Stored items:
┄┄┄┄┄┄┄┄┄┄
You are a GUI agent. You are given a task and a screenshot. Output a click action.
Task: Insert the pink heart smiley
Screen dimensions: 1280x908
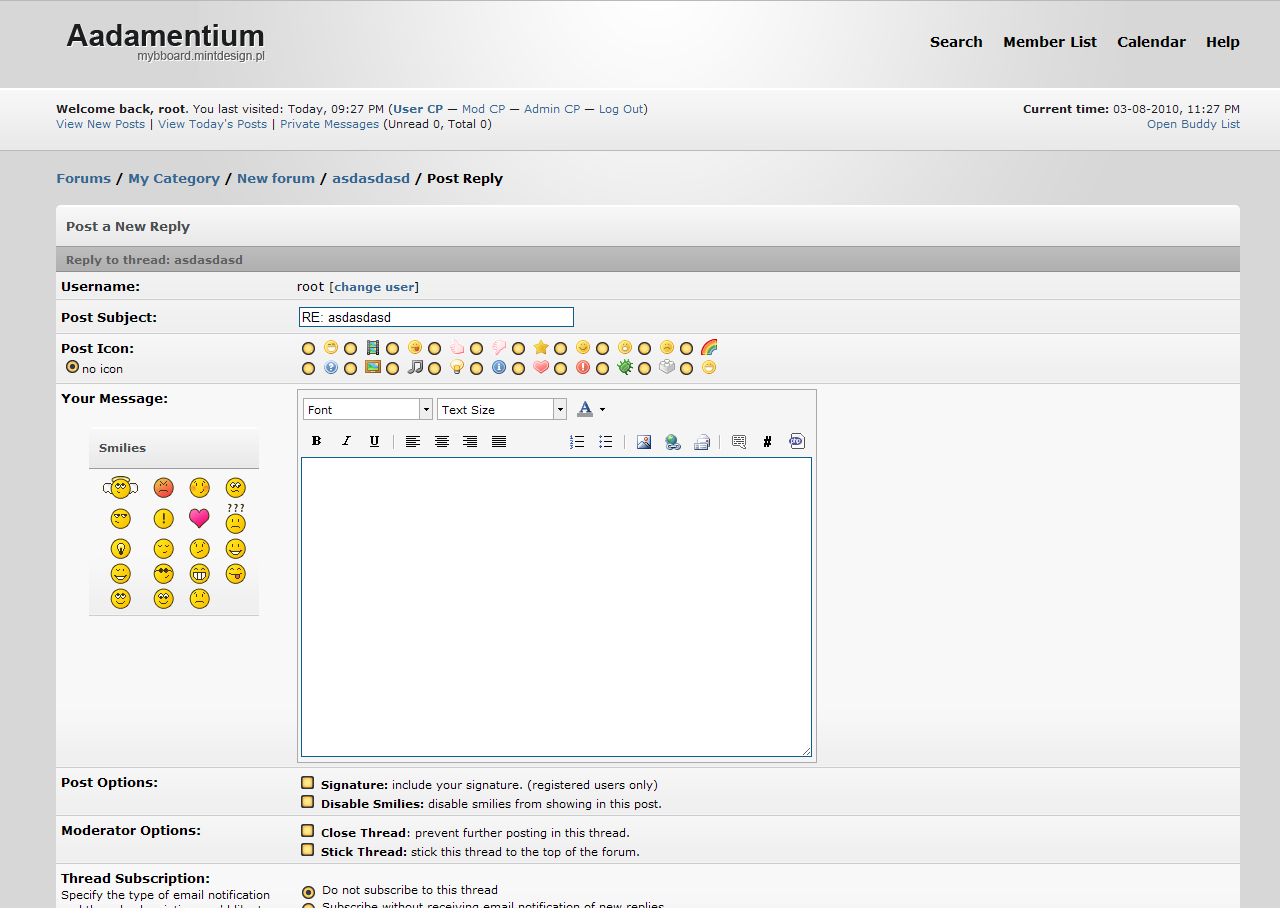[x=199, y=518]
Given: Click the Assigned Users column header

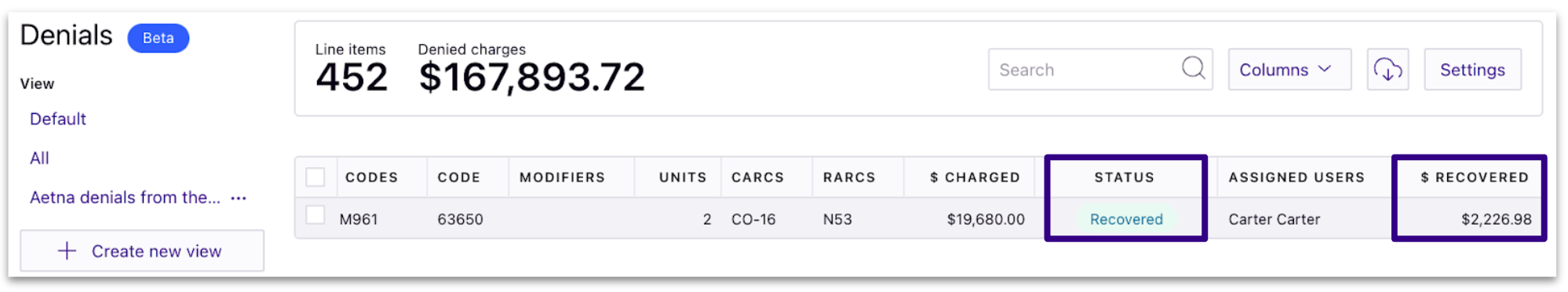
┄┄┄┄┄┄┄┄┄┄
• TASK TO COMPLETE: The copy should hold every entry above word for word and none of the pictures.

• RESULT:
You are a GUI agent. You are given a task and a screenshot. Output a click action.
Task: Insert the pink heart smiley
Screen dimensions: 1280x908
[x=199, y=518]
Given: Click the Assigned Users column header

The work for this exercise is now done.